** Tasks to perform **
• A. Explain why, according to the Lent diary entry on fear, people tend to water down an issue when they finally speak out.
• B. Continue the Lent diary entry on fear from its last sentence.

** Reading text **

Thursday 19 March 2015

The Lent Diary - Mar 19

Fear is innate.

There is a certain fear that comes with the survival instinct and another fear that comes in times when all we stand to lose is our reputation.

I recall many years ago (nearly 30 to be exact), I was asleep in a waterbed at a friend's house. In the middle of the night, said friend woke me because she heard a sound. The dog, who was sleeping peacefully beside me woke with a start and began barking at the shadows. Me, I fled. Fight or flight? I fled. I scrambled across the bed to get away from the danger, terrified, afraid for my life. It took me years to find the humour in the fact that you can't easily launch yourself out of a waterbed. I liken it to Fred Flintstone's legs going a mile a minute but his body not moving at all and a xylophone beating out the tune of his feet spinning in mid-air.

It's true that fear is a driving force in most people's lives. We are afraid to say what's on our minds and when we do find the visceral fortitude to speak out, we tend to water down the issue that's been brewing at the back of our minds so it is palatable to those around us, fearful of the judgement to come should it not be well received. Sometimes that fear leads to a better understanding of the issue in our own minds. Other times, it's just a cop out, blaming fear for holding us back.

** Entries provided **
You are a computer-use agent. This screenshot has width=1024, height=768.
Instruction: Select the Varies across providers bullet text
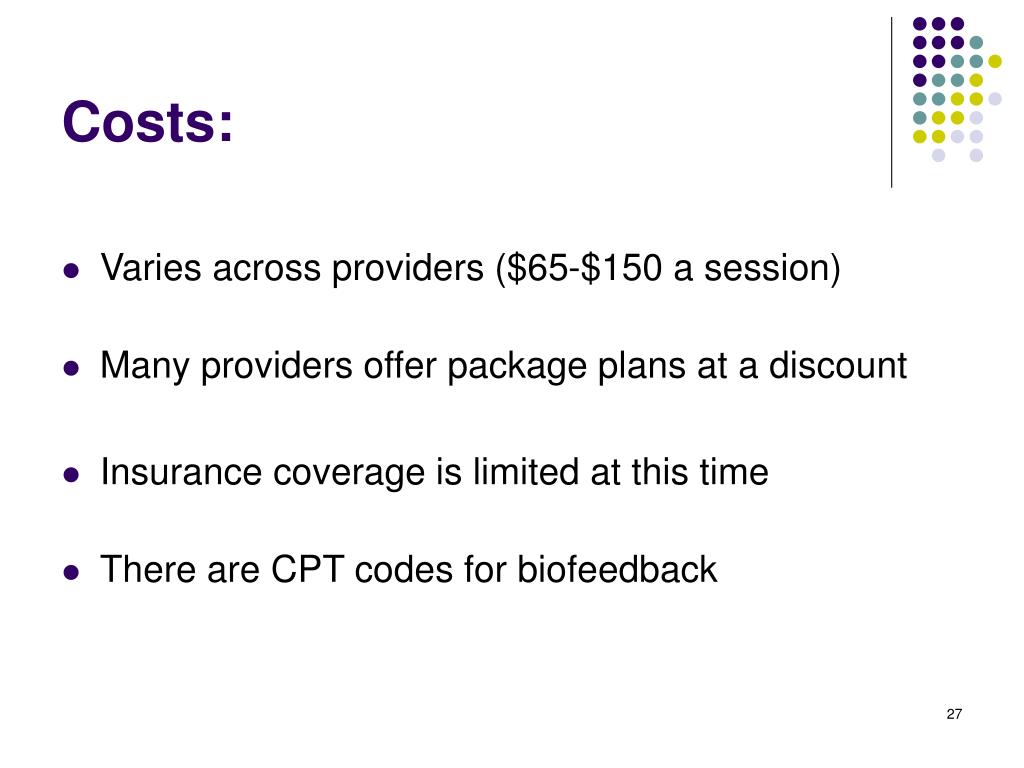pos(470,268)
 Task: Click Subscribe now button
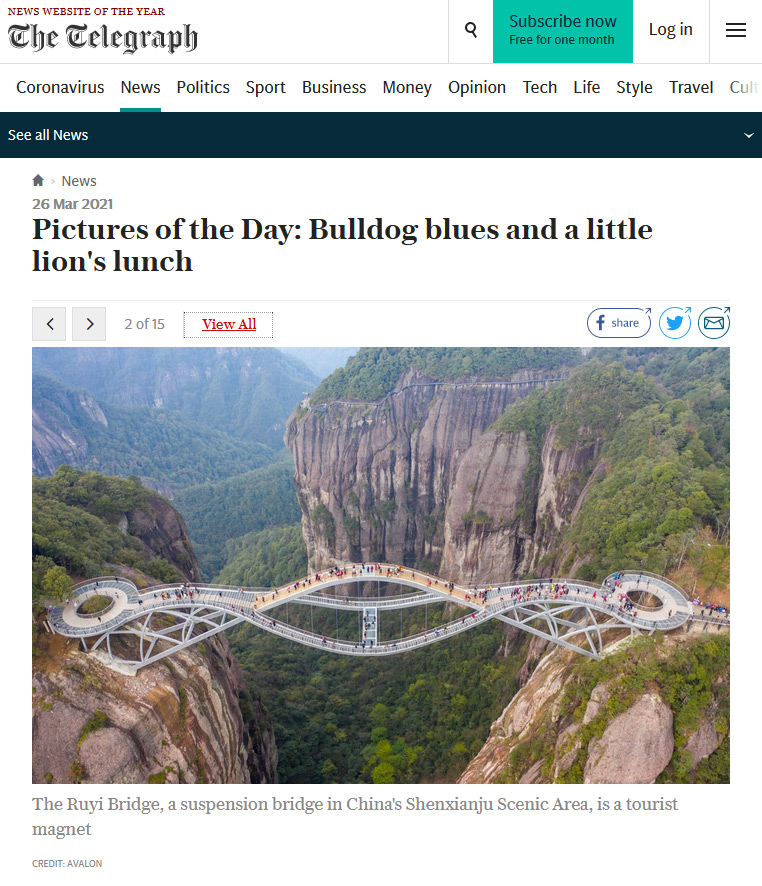563,31
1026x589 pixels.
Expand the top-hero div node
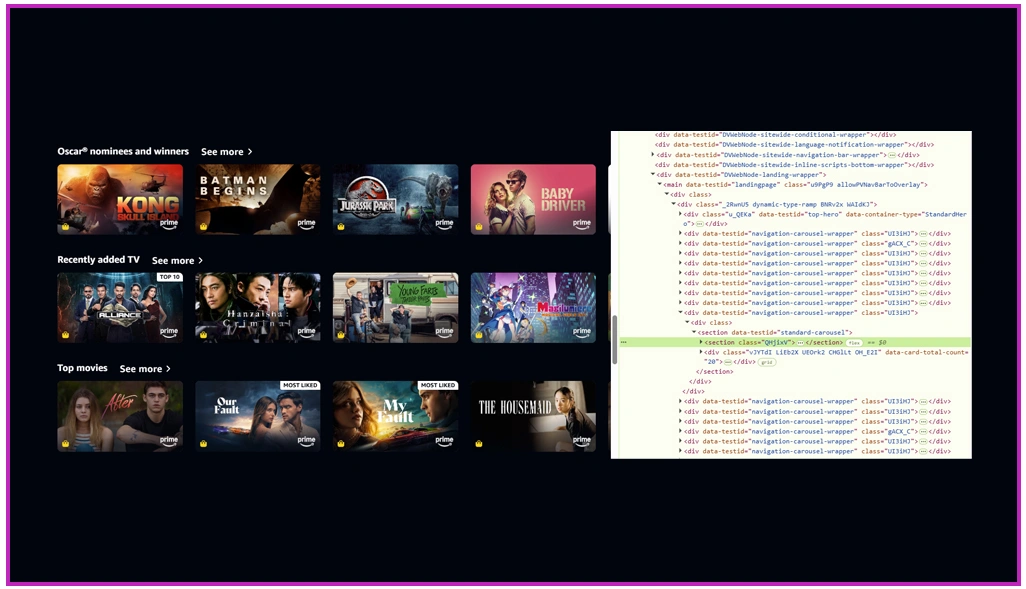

** Exercise answers **
• A. They water the issue down so that it is palatable to those around them, because they fear the judgement that will follow if it is not well received.

• B.
Last night, I was driving home just after midnight and as I pulled off the 401 and turned onto Montreal Street, a large puff of smoke ran across the road about 100 yards ahead. It stopped part way across and looked right into my headlights and that's when I could see it was a wolf. A very large, grey wolf with a black head, puffy tail and long, white legs. I slowed the car and the wolf dipped his head as if taunting me to charge at him. Then he pushed off with his horse-like legs and disappeared up someone's driveway and into the night.

My heart was racing and the bottoms of my feet tingled. I was ready to bolt from fear for my life, just like the night I tried to leap out of a waterbed. The wolf, on the other hand, seemed not to fear the two tons of vehicle headed his way as much as he feared that I saw him. Out of his element. In the urban jungle rather than the forest where he belonged. He feared me seeing him not as a fearsome predator but as a hungry, garbage-eating critter no different than a rat or raccoon.

I felt the survivalist's fear, he felt the fear of losing face. If only he knew how privileged I felt having seen him at all. And maybe that's what I need to keep in mind the next time I fear speaking my mind, just let yourself be seen at all. Like the wolf, you don't know what people really think of you and it might not be that bad.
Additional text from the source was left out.